Meet Jess Smith
Molecules Don’t Lie — If You Know How to Ask
Jess joined Fulcrum Genomics in December 2023. She has worked in immuno-oncology, antibody discovery, molecular diagnostics, and core sequencing technology improvements — where her background in physical sciences informs her consideration of the physical processes and molecular mechanisms involved in generating sequencing data. We recently sat down to chat about work and life as a bioinformatics consultant.
What’s your area of expertise, and what excites you about your work?
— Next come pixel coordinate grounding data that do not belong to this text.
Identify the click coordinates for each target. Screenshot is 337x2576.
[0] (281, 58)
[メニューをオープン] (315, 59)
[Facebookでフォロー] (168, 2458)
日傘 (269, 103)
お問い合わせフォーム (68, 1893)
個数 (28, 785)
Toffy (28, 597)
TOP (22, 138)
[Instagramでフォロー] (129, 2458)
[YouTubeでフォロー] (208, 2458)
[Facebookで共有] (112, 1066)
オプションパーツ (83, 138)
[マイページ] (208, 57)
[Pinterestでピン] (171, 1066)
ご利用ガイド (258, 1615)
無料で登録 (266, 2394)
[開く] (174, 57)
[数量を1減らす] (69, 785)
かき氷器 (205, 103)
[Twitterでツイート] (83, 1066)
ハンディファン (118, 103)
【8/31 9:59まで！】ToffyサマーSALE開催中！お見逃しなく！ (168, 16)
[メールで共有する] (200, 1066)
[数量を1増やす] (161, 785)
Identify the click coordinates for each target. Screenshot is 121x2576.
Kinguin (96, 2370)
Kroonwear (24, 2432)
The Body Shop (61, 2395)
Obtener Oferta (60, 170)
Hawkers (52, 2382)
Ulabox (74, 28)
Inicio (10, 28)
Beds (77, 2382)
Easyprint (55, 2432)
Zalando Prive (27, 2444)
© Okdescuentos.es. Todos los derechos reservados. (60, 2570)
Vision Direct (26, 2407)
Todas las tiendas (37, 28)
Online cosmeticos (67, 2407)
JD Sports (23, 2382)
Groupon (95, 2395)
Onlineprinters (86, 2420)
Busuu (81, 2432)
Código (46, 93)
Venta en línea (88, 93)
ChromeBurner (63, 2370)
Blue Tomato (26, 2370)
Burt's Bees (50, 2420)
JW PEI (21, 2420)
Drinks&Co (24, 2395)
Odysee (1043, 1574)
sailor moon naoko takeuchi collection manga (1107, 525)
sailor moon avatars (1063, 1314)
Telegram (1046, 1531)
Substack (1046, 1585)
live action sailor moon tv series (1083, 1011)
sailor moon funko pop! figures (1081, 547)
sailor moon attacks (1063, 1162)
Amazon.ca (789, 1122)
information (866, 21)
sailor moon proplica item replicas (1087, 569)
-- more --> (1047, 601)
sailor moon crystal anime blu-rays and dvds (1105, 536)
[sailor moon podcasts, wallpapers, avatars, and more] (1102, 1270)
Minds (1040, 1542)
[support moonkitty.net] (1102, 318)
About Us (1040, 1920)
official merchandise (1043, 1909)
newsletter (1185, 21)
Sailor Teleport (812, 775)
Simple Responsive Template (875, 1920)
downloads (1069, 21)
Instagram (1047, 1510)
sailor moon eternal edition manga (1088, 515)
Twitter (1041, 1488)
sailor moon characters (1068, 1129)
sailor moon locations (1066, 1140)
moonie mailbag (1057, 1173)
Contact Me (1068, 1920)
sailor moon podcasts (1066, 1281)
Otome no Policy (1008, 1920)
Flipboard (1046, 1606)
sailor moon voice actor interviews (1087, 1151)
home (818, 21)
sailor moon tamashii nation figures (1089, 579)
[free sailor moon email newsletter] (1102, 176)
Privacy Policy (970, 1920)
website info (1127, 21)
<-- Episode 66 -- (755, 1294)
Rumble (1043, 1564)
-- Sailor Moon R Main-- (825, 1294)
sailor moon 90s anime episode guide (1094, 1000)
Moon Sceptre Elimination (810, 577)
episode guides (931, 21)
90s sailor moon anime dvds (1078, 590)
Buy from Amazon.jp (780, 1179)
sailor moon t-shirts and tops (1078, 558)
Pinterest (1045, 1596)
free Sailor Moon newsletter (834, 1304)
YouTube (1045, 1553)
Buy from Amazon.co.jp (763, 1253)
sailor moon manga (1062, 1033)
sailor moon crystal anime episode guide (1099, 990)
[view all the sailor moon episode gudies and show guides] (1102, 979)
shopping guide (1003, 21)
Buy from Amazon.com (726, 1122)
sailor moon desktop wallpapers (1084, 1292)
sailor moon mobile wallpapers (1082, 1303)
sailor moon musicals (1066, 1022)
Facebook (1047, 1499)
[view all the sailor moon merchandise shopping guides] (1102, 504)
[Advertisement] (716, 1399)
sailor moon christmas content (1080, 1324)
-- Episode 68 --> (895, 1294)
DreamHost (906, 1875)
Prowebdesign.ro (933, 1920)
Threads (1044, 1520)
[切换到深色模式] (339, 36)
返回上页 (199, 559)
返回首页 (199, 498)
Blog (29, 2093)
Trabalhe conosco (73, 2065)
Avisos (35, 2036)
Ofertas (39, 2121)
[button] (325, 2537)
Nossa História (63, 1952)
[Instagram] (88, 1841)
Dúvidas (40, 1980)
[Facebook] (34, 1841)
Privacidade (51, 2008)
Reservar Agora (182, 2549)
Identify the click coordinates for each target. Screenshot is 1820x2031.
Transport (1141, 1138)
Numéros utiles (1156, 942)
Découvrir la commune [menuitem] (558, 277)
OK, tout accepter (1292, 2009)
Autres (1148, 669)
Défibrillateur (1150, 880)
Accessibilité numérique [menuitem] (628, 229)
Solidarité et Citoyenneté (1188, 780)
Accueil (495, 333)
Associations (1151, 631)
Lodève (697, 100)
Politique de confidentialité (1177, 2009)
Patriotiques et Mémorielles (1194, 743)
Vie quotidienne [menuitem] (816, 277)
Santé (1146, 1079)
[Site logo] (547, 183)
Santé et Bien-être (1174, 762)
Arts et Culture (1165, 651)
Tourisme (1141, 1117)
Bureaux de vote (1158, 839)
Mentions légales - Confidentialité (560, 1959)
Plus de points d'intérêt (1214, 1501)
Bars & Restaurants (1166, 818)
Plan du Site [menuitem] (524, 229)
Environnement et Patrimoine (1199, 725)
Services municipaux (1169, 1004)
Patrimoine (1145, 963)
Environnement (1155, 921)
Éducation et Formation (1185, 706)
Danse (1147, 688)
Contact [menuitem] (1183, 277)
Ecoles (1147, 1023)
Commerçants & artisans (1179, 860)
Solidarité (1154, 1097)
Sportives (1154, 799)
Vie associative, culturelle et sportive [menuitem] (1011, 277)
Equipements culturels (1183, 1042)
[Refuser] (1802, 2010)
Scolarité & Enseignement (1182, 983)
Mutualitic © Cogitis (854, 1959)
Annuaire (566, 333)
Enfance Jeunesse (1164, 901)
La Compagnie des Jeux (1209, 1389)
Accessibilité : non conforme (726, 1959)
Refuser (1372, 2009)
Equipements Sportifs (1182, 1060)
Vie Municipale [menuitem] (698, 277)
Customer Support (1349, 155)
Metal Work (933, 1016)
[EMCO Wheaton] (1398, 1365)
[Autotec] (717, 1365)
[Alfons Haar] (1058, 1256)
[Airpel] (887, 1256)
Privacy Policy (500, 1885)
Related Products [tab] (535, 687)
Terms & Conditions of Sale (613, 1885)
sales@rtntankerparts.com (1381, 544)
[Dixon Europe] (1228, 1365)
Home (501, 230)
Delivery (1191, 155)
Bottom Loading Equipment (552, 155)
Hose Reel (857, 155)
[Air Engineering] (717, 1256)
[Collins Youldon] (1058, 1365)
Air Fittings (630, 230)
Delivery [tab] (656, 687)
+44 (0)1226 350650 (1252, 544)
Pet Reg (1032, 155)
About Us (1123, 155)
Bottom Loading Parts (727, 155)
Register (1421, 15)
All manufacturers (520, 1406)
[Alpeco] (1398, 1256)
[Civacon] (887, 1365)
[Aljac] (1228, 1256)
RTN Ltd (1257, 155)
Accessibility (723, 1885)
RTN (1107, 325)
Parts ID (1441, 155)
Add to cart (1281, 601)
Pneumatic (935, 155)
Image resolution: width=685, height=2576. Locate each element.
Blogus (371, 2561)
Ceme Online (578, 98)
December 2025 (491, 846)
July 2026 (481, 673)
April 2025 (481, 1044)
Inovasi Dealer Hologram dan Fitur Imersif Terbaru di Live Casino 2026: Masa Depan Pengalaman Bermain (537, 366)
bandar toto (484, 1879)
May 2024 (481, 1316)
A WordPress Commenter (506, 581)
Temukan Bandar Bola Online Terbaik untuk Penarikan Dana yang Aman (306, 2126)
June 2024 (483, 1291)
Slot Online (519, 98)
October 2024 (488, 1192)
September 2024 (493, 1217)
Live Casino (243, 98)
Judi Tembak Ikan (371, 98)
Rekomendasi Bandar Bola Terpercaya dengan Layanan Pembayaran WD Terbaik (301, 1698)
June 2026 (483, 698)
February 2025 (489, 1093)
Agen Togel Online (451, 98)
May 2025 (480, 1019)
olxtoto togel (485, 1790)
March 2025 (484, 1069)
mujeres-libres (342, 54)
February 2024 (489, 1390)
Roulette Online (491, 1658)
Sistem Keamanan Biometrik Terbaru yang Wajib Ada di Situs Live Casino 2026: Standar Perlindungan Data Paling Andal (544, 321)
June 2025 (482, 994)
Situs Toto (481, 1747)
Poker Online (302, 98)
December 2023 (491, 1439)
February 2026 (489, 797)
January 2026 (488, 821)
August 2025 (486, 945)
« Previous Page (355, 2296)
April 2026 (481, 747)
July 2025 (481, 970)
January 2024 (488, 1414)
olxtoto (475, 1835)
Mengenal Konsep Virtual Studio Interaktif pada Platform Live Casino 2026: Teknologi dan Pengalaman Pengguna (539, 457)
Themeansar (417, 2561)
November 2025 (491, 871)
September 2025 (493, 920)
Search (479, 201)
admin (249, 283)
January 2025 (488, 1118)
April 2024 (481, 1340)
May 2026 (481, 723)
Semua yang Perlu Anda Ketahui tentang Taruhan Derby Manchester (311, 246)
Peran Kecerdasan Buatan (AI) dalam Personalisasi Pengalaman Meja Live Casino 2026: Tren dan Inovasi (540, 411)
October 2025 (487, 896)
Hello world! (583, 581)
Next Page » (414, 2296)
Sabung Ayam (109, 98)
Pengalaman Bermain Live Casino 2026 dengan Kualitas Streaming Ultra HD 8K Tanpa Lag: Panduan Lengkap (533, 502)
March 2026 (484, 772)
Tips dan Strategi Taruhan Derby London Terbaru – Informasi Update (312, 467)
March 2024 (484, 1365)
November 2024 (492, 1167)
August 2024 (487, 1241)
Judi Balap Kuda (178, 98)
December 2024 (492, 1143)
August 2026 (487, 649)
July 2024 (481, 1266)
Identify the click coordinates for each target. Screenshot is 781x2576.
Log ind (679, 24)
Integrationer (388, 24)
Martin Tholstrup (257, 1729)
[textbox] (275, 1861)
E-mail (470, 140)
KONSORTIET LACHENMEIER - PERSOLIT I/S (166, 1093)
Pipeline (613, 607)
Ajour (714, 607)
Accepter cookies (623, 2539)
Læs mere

Jess: I’d say I’m a generalist, in terms of bioinformatics expertise. I do have more of a scientific background and training, though having been in the field for some time now you do find you pick up a lot of software engineering, and in particular cloud architecture expertise. As a generalist I like seeing how these technologies touch many different fields. Most of my jobs have allowed me to use RNA sequencing and DNA sequencing and do some assembly of constructs, and, and, and… I like that I get to see the broad impact.
In terms of what excites me, it’s the scientific problems. I think of my role as a bioinformaticist as ‘interrogating molecules’. I think part of that comes from my background in physics and chemistry. Of course we have to write good software in order to efficiently and accurately interrogate molecules, but ultimately what’s coming off a sequencer is some sort of physical signal that is correlated to a molecule. What biologists are usually interested in is what those molecules are doing in a biological sense, so providing them an accurate readout of what the molecules are doing is really the job. Really, what excited me about analysis of NGS was the massively parallel scale. To get so much information about so many molecules all at the same time! It’s really cool.
What’s a common challenge in our industry that people don’t talk about enough?
Experimental Design
In the last ten to twenty years it’s become so easy to take some DNA or RNA and just throw it on a sequencer, see what happens. Doing good old-fashioned hypothesis-based research is what’s going to get you the answers you want, more than trying mine some big data post hoc. Thinking really hard to focus your question, and then designing your experiment around that, will make the downstream analysis trivial. The analysis is hard and costly and time-consuming and maybe even impossible if you don’t think carefully about what you put on the sequencer before you do your sequencing.
What’s one tool, tip, or mindset shift that has made a big impact in your work?
There have been a number of people who have mentored me in my career, but most recently Jeff Gentry, at this company, who really emphasized, and helped me hone, my instinct for ‘right-sizing’ a solution. Avoiding premature optimization, but also avoiding something so slap-dash that you regret it in two months. I think instinct for right-sizing is something that comes with experience, and not to be too ‘sales-y’ but one of the nice things at Fulcrum is that everyone has seen so many projects that even our junior people have a pretty good instinct for the amount of rigor for a given effort, what is the right amount of structure and process. We don’t want to waste time and money today, but we also don’t want to waste time and money in the long term.
What’s a recent project or insight you’re particularly proud of?
I am working on a PacBio long read project right now and I’m just really excited! Every time I get to work on a new library prep technology, or a new sequencing read type, on a new application with long reads I’m thrilled. I’m just stoked about long reads, if you’ve got long reads bring them to Fulcrum! I want to analyze them.
If you could give biotech startups one piece of advice, what would it be?
I have been in three. There’s fifty-thousand things I could say. If I had to choose one it would be to hire very carefully your initial people. And then this goes back to what we were saying about right-sizing your solution, but think very carefully if you need a whole team for this, or do you need people to put a solution in place that a smaller team can then maintain? When do you need to bring certain kinds of expertise in, and do they need to be full-time employees? And then in terms of your full-time employees, are you promising them growth as employees as a best-case scenario trajectory or are you going to need them to be an individual contributor for a long time and are they going to be happy doing that? If that’s the case, hire them to be a good individual contributors and not for management opportunities ‘down the road’.
What’s something outside of work that inspires how you think about problem-solving?
My hobby is rock climbing. Lots of people like rock climbing because it’s both exercise and a little puzzle you get to solve. I’m not a particularly accomplished climber but I do enjoy it. I think it’s a pretty good metaphor for a lot of technical things. You stand on the ground and you look at your route and you think “I know what this is going to be like! I have a plan, it will be fine, I’ll just do the plan.” Then you get up there two-thirds of the way and think “oh, now that I’m closer I can see why this plan is not going to work.” You have to pivot, and be flexible. Those are skills that are very important when you’re doing technical work, particularly doing a new thing that people haven’t done before. You definitely should go in with a plan! But you should be open-minded about what you’re going to do if something unexpected comes up or there were unknown variables adding complexity.